Uber, BlaBlaCar and Lyft, competing with giant car makers
Apps such as Uber and Lyft have gained a lot of users by insisting on the idea that there is no need to own a personal car if you are only using it a couple of times a month. Since many cities are being suffocated by traffic, more and more people choose to travel by using Uber or BlaBlaCar services. In this context, giant car manufacturers are trying hard to enter this new market, so that the new trend does not affect their revenue. In fact, going for ride-sharing apps could actually increase their profit.
The startup Koolicar, one of Peugeot-Citroen’s main targets
Over one fifth of the total sum that Peugeot-Citroen plans to invest in ride-sharing apps will be directed to Koolicar. Present in 40 cities in France and having 60,000 users, this covoiturage (ride-sharing) mobile app makes it possible for more people to use the same car in different moments of the day.

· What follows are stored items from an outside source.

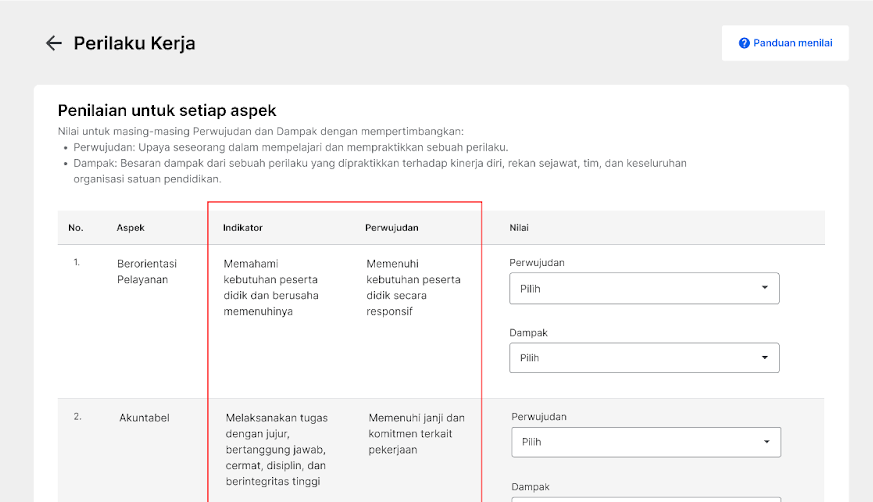The image size is (873, 502).
Task: Select the Nilai column header
Action: (x=519, y=228)
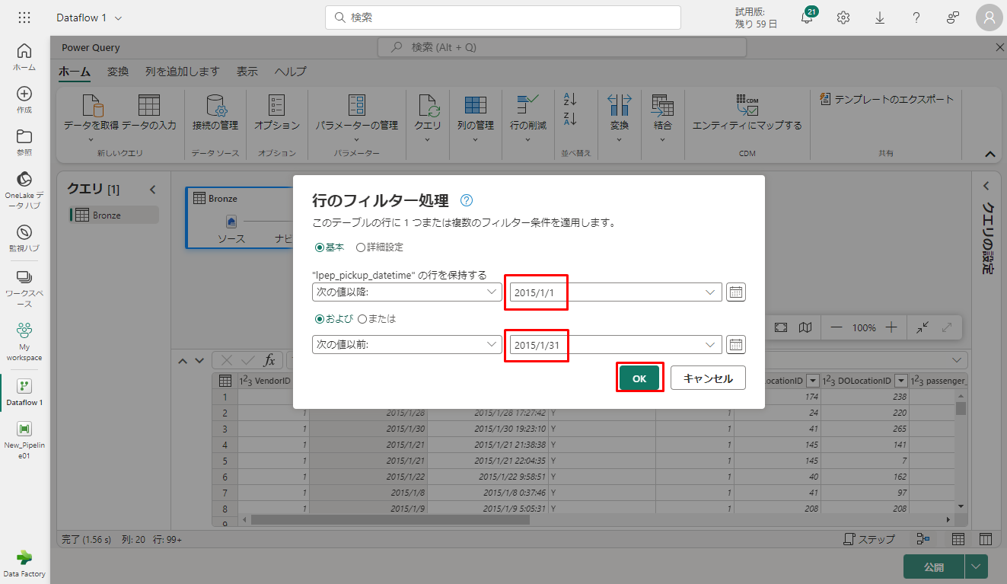Click the download arrow icon in header
Screen dimensions: 1007x584
coord(880,18)
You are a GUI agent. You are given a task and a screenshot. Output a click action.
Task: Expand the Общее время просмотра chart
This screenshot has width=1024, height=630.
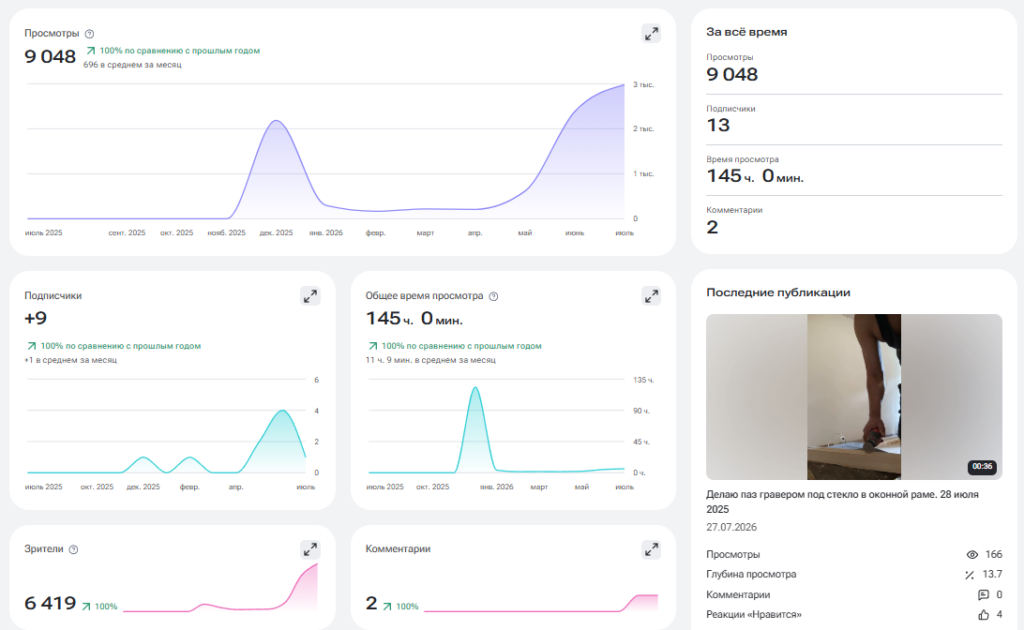click(651, 296)
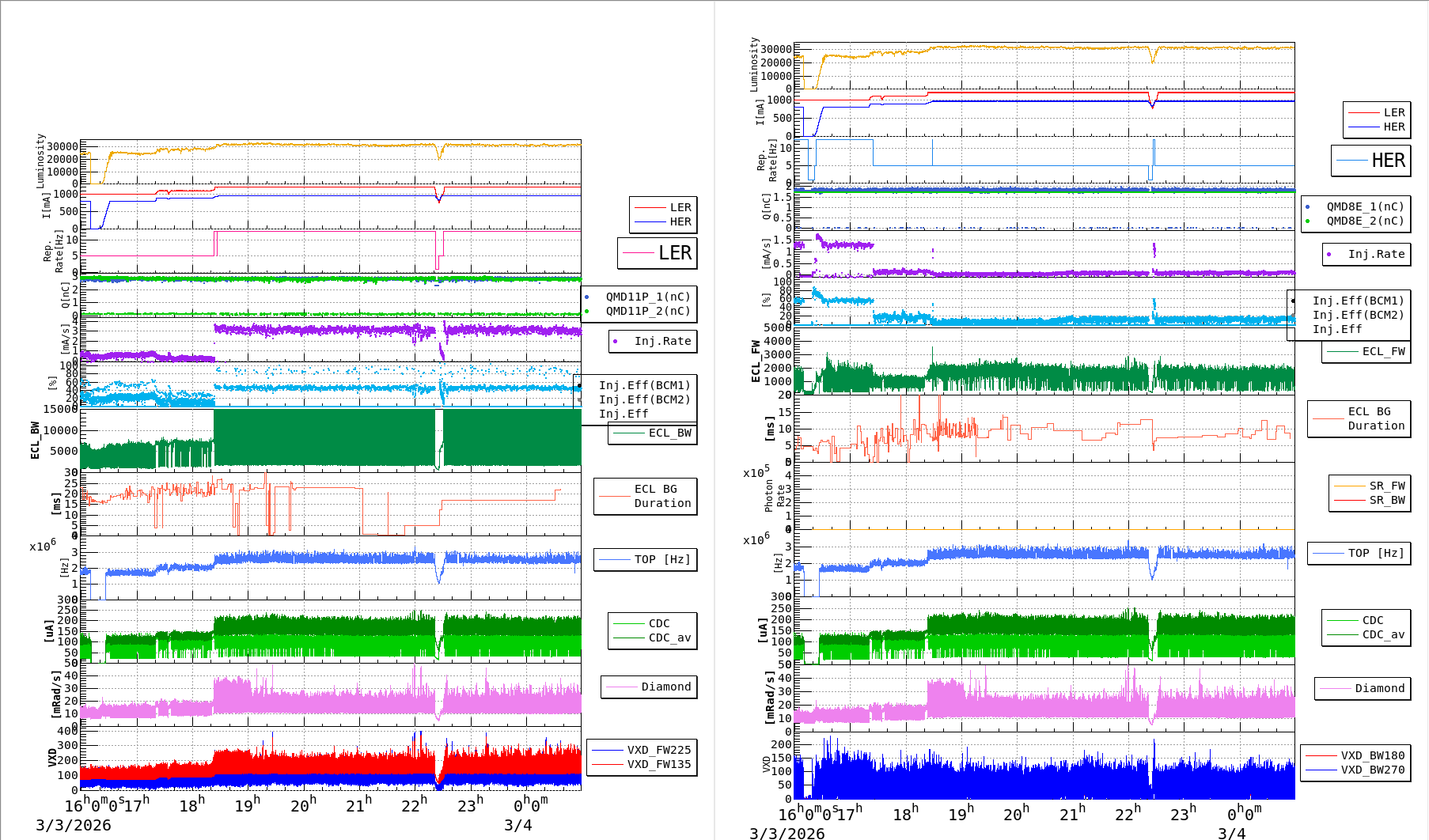Click the 3/3/2026 date label under left plot

point(74,825)
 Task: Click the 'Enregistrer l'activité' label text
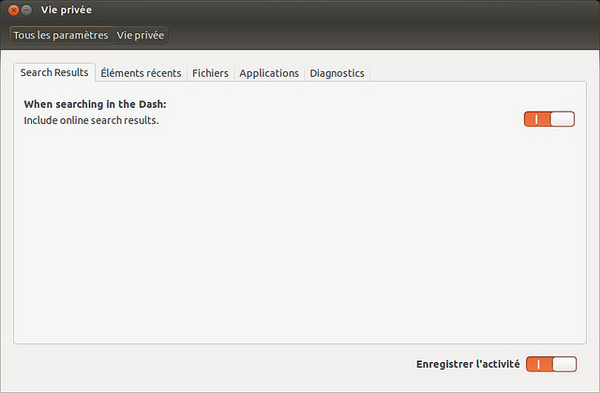tap(468, 364)

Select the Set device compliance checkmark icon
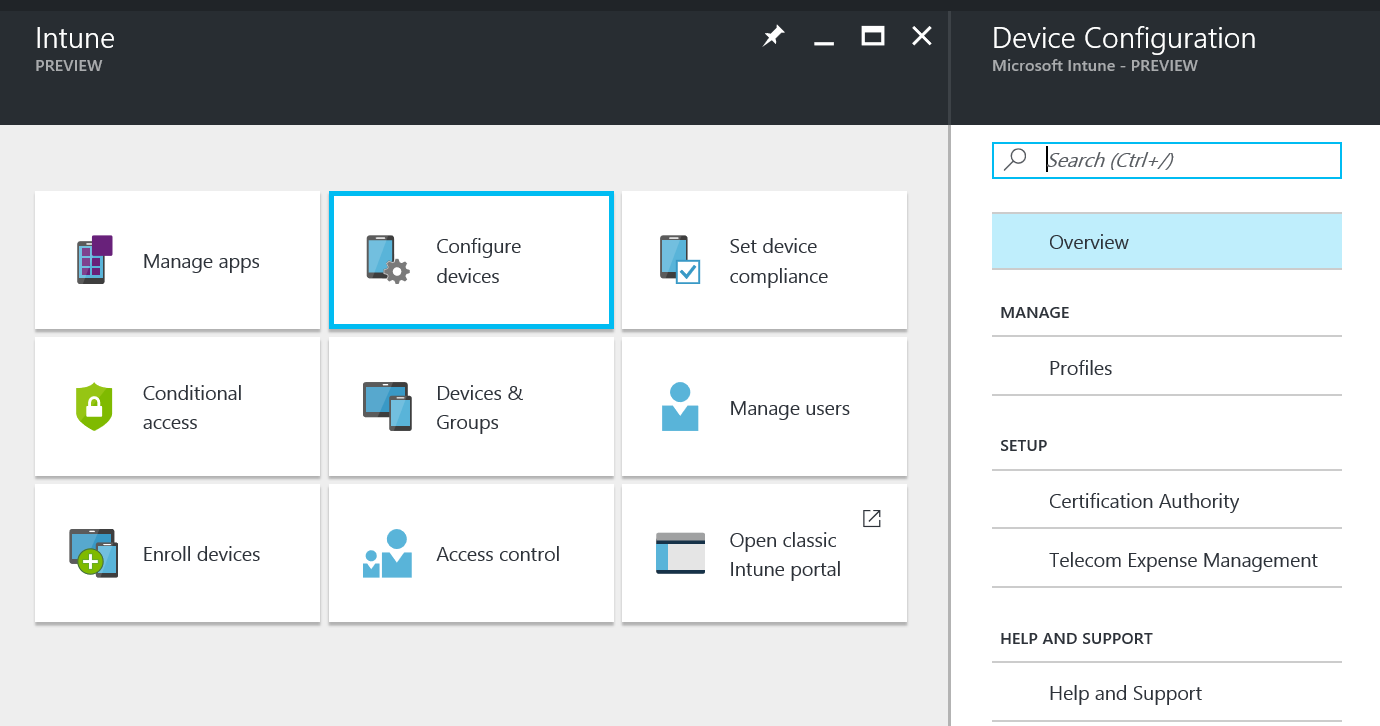[x=680, y=260]
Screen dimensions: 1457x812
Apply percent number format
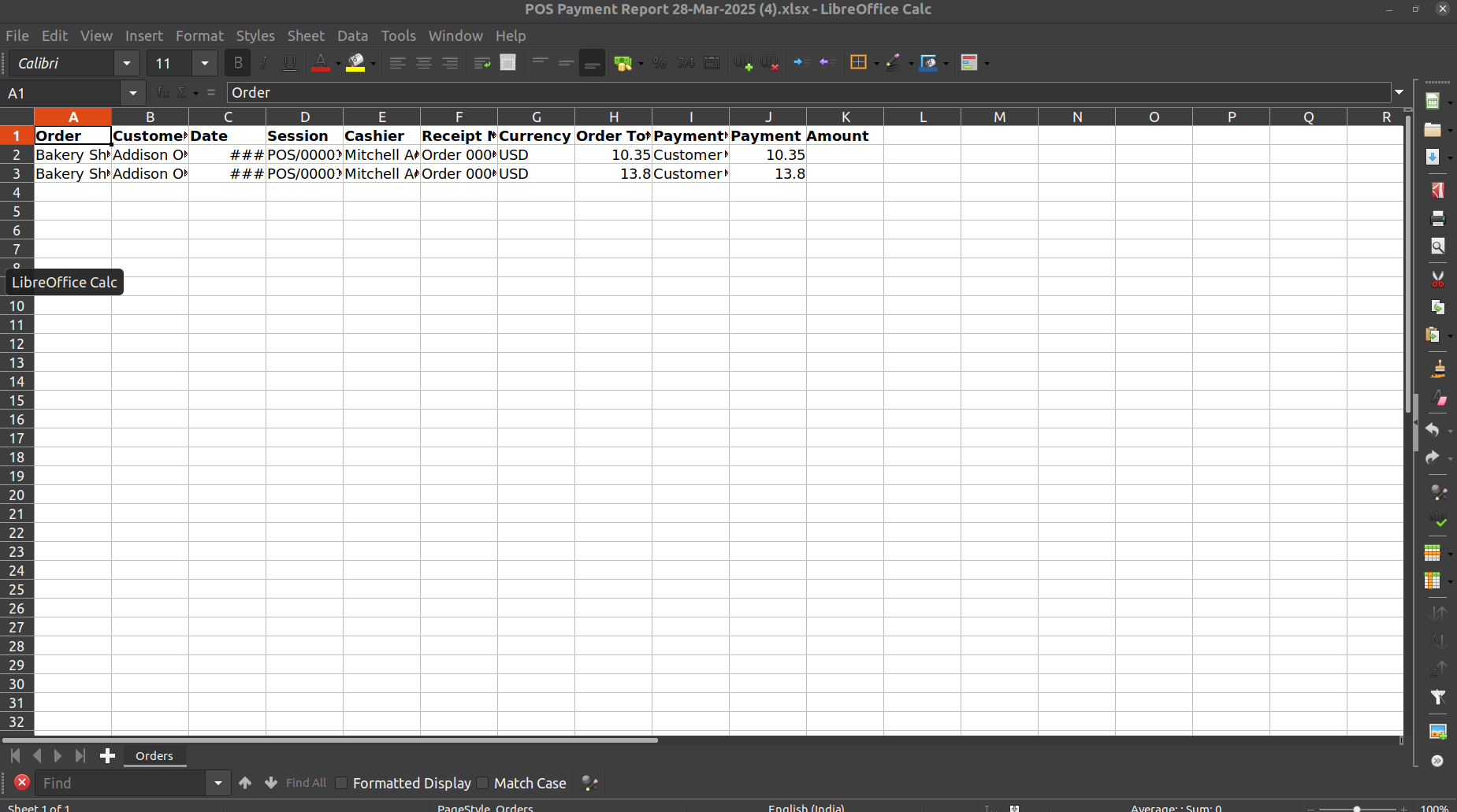pos(660,63)
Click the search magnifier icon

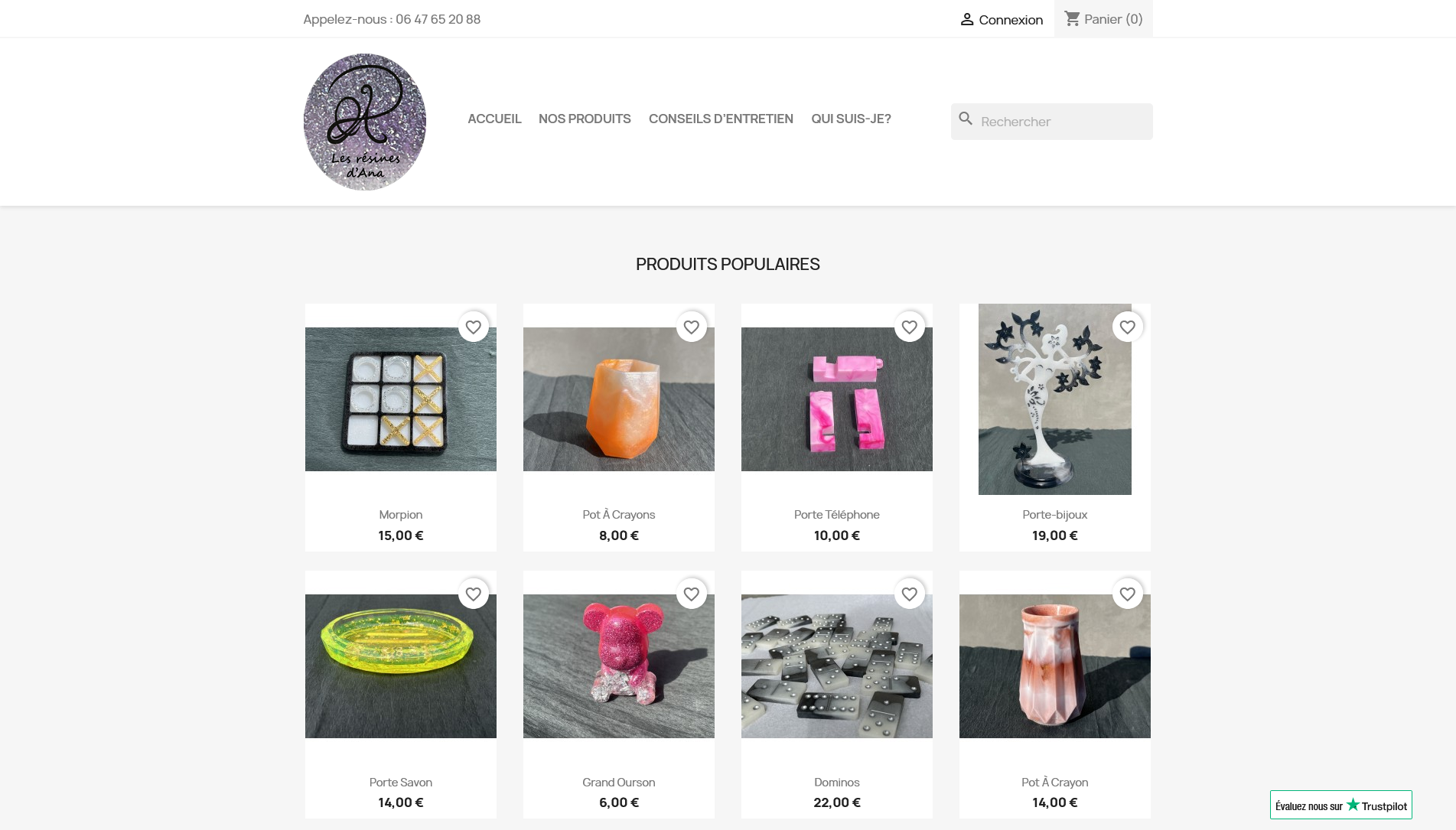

For example, one of the users can go shopping every afternoon by car, while another one may use it only in the morning, to take his children to school. You can read more about it here.
By 2020, the number of users of ride-sharing apps will be four times higher
According to PSA Peugeot-Citroen, the number of users of ride-sharing services will be four times higher in the next four years, in the biggest five European countries, especially since there, on some roads, only cars with at least two passengers can circulate.